Instructions to follow
Retype the whole listing that follows so that it matches the original exactly.

Material for this task
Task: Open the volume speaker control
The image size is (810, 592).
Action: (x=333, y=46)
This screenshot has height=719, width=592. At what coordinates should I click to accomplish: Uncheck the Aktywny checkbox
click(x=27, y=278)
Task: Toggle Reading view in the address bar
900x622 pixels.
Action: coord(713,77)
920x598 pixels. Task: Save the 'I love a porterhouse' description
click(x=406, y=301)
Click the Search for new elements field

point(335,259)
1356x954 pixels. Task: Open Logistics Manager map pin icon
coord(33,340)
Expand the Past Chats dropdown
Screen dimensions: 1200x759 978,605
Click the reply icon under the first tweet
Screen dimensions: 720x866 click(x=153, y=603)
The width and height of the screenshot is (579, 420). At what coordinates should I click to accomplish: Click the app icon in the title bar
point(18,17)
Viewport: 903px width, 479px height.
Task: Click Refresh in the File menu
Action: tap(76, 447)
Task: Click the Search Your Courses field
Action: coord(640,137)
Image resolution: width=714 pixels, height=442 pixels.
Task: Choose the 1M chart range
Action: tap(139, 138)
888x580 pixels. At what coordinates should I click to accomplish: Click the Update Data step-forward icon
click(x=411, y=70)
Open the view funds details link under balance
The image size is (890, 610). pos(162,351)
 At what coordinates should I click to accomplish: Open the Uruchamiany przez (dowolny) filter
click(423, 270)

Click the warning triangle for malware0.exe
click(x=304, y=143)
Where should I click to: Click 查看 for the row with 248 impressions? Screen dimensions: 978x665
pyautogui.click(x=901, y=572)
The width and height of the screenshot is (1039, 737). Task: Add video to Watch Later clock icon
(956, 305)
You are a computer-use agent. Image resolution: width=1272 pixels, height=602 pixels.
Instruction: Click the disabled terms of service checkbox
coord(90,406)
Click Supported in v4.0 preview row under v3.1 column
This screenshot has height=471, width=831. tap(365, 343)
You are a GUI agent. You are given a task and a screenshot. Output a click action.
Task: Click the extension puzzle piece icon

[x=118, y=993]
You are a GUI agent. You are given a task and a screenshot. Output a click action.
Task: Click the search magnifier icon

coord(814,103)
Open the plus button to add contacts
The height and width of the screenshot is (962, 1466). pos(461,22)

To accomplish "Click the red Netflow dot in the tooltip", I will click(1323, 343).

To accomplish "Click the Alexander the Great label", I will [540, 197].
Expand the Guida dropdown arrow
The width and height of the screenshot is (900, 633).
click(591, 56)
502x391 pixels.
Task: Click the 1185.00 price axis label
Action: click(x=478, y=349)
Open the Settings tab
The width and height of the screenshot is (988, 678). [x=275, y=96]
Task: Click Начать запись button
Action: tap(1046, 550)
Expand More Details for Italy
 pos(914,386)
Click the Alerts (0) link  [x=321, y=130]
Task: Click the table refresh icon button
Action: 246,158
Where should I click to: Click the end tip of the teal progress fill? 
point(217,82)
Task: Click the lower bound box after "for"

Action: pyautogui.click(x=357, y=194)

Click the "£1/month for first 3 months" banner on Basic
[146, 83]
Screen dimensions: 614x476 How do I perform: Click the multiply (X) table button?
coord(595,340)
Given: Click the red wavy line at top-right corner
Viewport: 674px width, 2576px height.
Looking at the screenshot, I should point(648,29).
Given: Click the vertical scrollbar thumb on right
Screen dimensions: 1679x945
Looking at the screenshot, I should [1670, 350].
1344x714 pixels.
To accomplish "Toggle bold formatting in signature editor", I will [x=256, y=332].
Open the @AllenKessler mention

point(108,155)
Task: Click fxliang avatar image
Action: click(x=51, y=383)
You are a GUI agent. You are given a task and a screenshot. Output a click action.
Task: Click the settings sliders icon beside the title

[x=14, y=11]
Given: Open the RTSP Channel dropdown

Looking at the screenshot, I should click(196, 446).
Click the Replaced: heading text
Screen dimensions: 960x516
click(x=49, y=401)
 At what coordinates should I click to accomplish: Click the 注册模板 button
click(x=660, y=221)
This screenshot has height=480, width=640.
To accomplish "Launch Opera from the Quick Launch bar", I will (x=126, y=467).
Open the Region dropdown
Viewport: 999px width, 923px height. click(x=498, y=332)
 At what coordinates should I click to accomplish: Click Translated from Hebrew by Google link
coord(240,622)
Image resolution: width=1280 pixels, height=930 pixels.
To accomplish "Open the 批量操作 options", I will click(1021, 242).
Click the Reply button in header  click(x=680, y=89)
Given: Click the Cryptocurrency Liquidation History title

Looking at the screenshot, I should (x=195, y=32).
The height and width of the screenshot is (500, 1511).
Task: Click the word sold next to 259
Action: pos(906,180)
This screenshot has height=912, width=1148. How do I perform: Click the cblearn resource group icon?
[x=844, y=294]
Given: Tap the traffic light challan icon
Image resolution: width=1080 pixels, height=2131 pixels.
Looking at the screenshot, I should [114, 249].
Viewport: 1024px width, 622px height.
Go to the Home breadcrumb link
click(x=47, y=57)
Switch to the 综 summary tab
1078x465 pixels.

Task result
Task: Open the volume speaker control
The image size is (810, 592).
Action: (x=333, y=46)
This screenshot has height=719, width=592. At what coordinates should I click to accomplish: Uncheck the Aktywny checkbox
click(x=27, y=278)
Task: Toggle Reading view in the address bar
900x622 pixels.
Action: coord(713,77)
920x598 pixels. Task: Save the 'I love a porterhouse' description
click(x=406, y=301)
Click the Search for new elements field

point(335,259)
1356x954 pixels. Task: Open Logistics Manager map pin icon
coord(33,340)
Expand the Past Chats dropdown
Screen dimensions: 1200x759 978,605
Click the reply icon under the first tweet
Screen dimensions: 720x866 click(x=153, y=603)
The width and height of the screenshot is (579, 420). At what coordinates should I click to accomplish: Click the app icon in the title bar
point(18,17)
Viewport: 903px width, 479px height.
Task: Click Refresh in the File menu
Action: tap(76, 447)
Task: Click the Search Your Courses field
Action: coord(640,137)
Image resolution: width=714 pixels, height=442 pixels.
Task: Choose the 1M chart range
Action: tap(139, 138)
888x580 pixels. At what coordinates should I click to accomplish: Click the Update Data step-forward icon
click(x=411, y=70)
Open the view funds details link under balance
The image size is (890, 610). pos(162,351)
 At what coordinates should I click to accomplish: Open the Uruchamiany przez (dowolny) filter
click(423, 270)

Click the warning triangle for malware0.exe
click(x=304, y=143)
Where should I click to: Click 查看 for the row with 248 impressions? Screen dimensions: 978x665
pyautogui.click(x=901, y=572)
The width and height of the screenshot is (1039, 737). Task: Add video to Watch Later clock icon
(956, 305)
You are a computer-use agent. Image resolution: width=1272 pixels, height=602 pixels.
Instruction: Click the disabled terms of service checkbox
coord(90,406)
Click Supported in v4.0 preview row under v3.1 column
This screenshot has height=471, width=831. tap(365, 343)
You are a GUI agent. You are given a task and a screenshot. Output a click action.
Task: Click the extension puzzle piece icon

[x=118, y=993]
You are a GUI agent. You are given a task and a screenshot. Output a click action.
Task: Click the search magnifier icon

coord(814,103)
Open the plus button to add contacts
The height and width of the screenshot is (962, 1466). pos(461,22)

To accomplish "Click the red Netflow dot in the tooltip", I will click(1323, 343).

To accomplish "Click the Alexander the Great label", I will [540, 197].
Expand the Guida dropdown arrow
The width and height of the screenshot is (900, 633).
click(591, 56)
502x391 pixels.
Task: Click the 1185.00 price axis label
Action: click(x=478, y=349)
Open the Settings tab
The width and height of the screenshot is (988, 678). [x=275, y=96]
Task: Click Начать запись button
Action: tap(1046, 550)
Expand More Details for Italy
 pos(914,386)
Click the Alerts (0) link  [x=321, y=130]
Task: Click the table refresh icon button
Action: 246,158
Where should I click to: Click the end tip of the teal progress fill? 
point(217,82)
Task: Click the lower bound box after "for"

Action: pyautogui.click(x=357, y=194)

Click the "£1/month for first 3 months" banner on Basic
[146, 83]
Screen dimensions: 614x476 How do I perform: Click the multiply (X) table button?
coord(595,340)
Given: Click the red wavy line at top-right corner
Viewport: 674px width, 2576px height.
Looking at the screenshot, I should point(648,29).
Given: Click the vertical scrollbar thumb on right
Screen dimensions: 1679x945
Looking at the screenshot, I should [1670, 350].
1344x714 pixels.
To accomplish "Toggle bold formatting in signature editor", I will [x=256, y=332].
Open the @AllenKessler mention

point(108,155)
Task: Click fxliang avatar image
Action: click(x=51, y=383)
You are a GUI agent. You are given a task and a screenshot. Output a click action.
Task: Click the settings sliders icon beside the title

[x=14, y=11]
Given: Open the RTSP Channel dropdown

Looking at the screenshot, I should click(196, 446).
Click the Replaced: heading text
Screen dimensions: 960x516
click(x=49, y=401)
 At what coordinates should I click to accomplish: Click the 注册模板 button
click(x=660, y=221)
This screenshot has height=480, width=640.
To accomplish "Launch Opera from the Quick Launch bar", I will (x=126, y=467).
Open the Region dropdown
Viewport: 999px width, 923px height. click(x=498, y=332)
 At what coordinates should I click to accomplish: Click Translated from Hebrew by Google link
coord(240,622)
Image resolution: width=1280 pixels, height=930 pixels.
To accomplish "Open the 批量操作 options", I will click(1021, 242).
Click the Reply button in header  click(x=680, y=89)
Given: Click the Cryptocurrency Liquidation History title

Looking at the screenshot, I should (x=195, y=32).
The height and width of the screenshot is (500, 1511).
Task: Click the word sold next to 259
Action: pos(906,180)
This screenshot has height=912, width=1148. How do I perform: Click the cblearn resource group icon?
[x=844, y=294]
Given: Tap the traffic light challan icon
Image resolution: width=1080 pixels, height=2131 pixels.
Looking at the screenshot, I should [114, 249].
Viewport: 1024px width, 622px height.
Go to the Home breadcrumb link
click(x=47, y=57)
Switch to the 综 summary tab
1078x465 pixels.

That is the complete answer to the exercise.